§ **Extract to read**
◇ ◇ ◇
Evaluation Uncertainty, Calibration, and Harness Reliability

April 29, 2026 • 17 min read

A point score from an LLM judge is not a measurement — it is a sample from a distribution. Conformal prediction converts that sample into a calibrated interval with guaranteed coverage. Fact-level confidence calibration reduces hallucinations without any retrieval system. Agent-as-a-Judge outperforms LLM-as-a-Judge. And the externalization framework paper (arXiv:2604.08224v1) provides the theoretical account of why the harness architecture — memory, skills, protocols, harness engineering — is not an engineering preference but a cognitive necessity.

The Measurement Problem in Automated Evaluation

The harness evaluator produces a number. Experiment-01's evaluator (glm4:9b) produced 9.0 for every run. Experiment-03's evaluator (Qwen3-Coder:30b) produced a mean of 7.07 with a standard deviation of 0.55. Both numbers are point estimates. Neither tells you how confident the evaluator is in that estimate, or how wide the interval of plausible scores is.

This matters because the harness makes a binary decision based on the point estimate: PASS if score_final ≥ threshold, FAIL otherwise. A score of 7.9 against a threshold of 8.0 is a FAIL, but if the evaluator's uncertainty interval is [7.3, 8.5], then FAIL is only the modal outcome, not a confident verdict. The harness currently has no mechanism to express this uncertainty — it treats the point score as definitive.

The literature on evaluation uncertainty provides three complementary approaches to this problem: conformal prediction (convert point scores to statistically valid intervals), verbal uncertainty estimation (have the evaluator express low confidence directly), and Agent-as-a-Judge (replace the single-model evaluator with an agent that can reason about its own uncertainty).

Conformal Prediction for LLM Judges

Conformal prediction (arXiv:2509.18658v1) was introduced in Post 13 as part of the judge reliability cluster. Here the focus is on the statistical machinery and its practical implications for the harness threshold decision.

The standard conformal prediction framework works as follows. Given a calibration set of (input, true_score) pairs and a new input with model score ŝ, conformal prediction constructs a prediction interval [ŝ − q, ŝ + q] where q is chosen such that the interval contains the true score with probability at least 1 − α on future inputs. This guarantee is distribution-free — it holds regardless of the model's score distribution, without any parametric assumptions.

For discrete rating tasks (1–10 Likert scales), an ordinal boundary adjustment is required: the interval must align with discrete score boundaries rather than producing fractional endpoints. The paper proposes using the interval midpoint as a low-bias estimate — the observation that the average of the lower and upper interval bounds is less biased than the raw point score, because it smooths out evaluator overconfidence.

Harness application: Replace score_r1 ≥ threshold with interval_midpoint(score_r1) ≥ threshold and add an uncertainty gate: if interval_width(score_r1) > W_max, trigger the revision loop regardless of the point score. A score of 9.0 with interval [7.5, 10.5] is less reliable than a score of 8.2 with interval [7.8, 8.6]. The current harness cannot distinguish these two cases.
◇ ◇ ◇
Dataset excerpts:
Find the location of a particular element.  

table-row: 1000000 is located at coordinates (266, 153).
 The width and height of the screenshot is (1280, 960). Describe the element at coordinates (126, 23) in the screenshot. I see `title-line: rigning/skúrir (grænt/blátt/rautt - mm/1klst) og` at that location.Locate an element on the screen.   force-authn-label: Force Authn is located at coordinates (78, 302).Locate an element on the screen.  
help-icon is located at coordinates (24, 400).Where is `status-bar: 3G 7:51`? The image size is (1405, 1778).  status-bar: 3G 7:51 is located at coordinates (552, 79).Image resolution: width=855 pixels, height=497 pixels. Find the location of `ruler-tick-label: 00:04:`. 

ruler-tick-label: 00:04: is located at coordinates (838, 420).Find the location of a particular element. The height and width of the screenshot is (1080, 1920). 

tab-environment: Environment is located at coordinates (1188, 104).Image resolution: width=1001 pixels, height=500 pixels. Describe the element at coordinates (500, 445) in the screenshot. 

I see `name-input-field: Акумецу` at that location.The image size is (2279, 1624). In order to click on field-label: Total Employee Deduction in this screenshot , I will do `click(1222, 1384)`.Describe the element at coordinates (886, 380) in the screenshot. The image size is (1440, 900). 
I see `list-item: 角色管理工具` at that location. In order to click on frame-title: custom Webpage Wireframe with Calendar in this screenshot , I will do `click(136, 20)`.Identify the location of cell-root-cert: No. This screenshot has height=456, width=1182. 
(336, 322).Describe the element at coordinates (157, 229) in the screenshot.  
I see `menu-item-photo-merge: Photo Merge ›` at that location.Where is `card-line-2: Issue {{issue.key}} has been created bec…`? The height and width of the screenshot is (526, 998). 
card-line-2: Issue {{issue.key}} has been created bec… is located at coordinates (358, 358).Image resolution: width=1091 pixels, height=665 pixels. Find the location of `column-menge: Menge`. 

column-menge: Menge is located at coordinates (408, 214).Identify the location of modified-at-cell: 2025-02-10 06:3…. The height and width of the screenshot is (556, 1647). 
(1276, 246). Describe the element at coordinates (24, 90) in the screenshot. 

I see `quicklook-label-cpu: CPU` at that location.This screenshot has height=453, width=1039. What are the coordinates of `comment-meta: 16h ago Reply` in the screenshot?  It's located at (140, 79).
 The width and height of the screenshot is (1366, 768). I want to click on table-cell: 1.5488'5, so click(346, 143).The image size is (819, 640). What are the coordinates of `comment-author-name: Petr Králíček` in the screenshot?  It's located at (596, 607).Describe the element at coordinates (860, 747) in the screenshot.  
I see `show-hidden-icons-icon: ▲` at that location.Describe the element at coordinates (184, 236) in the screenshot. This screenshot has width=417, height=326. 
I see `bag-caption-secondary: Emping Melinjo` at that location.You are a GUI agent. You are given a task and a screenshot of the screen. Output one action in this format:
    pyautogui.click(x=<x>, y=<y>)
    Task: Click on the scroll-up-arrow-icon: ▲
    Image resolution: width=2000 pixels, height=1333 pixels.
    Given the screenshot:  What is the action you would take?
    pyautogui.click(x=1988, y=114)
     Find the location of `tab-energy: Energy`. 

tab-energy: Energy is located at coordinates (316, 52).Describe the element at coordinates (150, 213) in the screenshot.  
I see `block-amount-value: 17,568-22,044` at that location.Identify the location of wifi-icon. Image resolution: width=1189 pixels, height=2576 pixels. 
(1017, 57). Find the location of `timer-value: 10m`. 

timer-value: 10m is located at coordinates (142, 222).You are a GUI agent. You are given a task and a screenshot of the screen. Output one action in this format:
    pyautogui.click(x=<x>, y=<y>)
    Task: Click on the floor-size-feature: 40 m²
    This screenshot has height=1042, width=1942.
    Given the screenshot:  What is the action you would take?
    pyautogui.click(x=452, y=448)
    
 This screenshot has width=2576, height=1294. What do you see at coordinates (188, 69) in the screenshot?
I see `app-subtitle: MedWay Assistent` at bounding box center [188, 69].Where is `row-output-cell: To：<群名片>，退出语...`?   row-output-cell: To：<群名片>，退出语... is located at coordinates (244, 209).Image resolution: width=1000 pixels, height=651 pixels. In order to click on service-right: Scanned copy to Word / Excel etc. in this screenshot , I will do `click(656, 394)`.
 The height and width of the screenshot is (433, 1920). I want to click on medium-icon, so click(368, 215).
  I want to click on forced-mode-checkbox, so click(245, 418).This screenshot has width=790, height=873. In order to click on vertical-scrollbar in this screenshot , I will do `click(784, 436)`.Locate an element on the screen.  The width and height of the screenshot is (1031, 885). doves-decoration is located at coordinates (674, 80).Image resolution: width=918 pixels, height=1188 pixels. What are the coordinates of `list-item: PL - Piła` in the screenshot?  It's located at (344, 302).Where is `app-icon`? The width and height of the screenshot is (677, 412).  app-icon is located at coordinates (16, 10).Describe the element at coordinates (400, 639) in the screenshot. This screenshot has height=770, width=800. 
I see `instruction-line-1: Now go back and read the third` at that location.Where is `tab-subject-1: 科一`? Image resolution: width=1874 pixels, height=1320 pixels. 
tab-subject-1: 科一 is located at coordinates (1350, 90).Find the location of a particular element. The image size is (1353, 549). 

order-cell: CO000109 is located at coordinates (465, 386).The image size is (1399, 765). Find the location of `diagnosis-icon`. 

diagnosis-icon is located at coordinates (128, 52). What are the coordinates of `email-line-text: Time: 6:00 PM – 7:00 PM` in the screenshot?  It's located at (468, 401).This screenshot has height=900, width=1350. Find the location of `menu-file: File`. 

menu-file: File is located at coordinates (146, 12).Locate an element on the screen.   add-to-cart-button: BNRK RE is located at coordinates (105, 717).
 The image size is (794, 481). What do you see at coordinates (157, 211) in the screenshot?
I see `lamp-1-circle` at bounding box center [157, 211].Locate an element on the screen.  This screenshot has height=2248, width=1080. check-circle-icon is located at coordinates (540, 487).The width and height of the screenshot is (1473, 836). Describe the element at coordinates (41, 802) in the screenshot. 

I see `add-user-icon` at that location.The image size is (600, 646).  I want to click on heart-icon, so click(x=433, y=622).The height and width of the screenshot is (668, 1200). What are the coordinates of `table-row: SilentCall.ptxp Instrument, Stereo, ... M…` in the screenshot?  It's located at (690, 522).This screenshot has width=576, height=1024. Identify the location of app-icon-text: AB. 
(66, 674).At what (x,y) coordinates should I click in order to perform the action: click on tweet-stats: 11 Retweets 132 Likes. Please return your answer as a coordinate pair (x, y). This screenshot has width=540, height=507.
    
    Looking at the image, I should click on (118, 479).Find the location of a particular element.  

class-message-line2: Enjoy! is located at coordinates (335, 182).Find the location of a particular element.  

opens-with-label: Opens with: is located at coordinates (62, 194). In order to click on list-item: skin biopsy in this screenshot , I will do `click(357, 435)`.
◇ ◇ ◇
Extend the article on evaluation uncertainty and harness reliability, picking up directly after its final sentence, "The current harness cannot distinguish these two cases."

The companion paper on VLM judges (arXiv:2604.25235v1) extends this analysis to vision-language models and identifies a failure mode called ranking-scoring decoupling: judges achieve high ranking correlation (correctly identifying which output is better) while producing wide, uninformative absolute intervals. This means you can trust a VLM judge to say "A is better than B" but not to say "A scores 7.5 out of 10." Interval width is driven by task difficulty and annotation quality — on clean, multi-annotator benchmarks, intervals are 4.5× narrower than on noisy single-annotator benchmarks.

The ranking-scoring decoupling has a direct harness implication. The Wiggum Loop's threshold decision uses absolute scores (score_r1 ≥ 8.0). If the evaluator is reliable for ranking but not for absolute scoring, the threshold decision is less reliable than the revision decision. The harness could exploit this asymmetry: use absolute scores to decide whether to pass or fail, but use relative comparisons (which revision is better?) to select among multiple revision candidates.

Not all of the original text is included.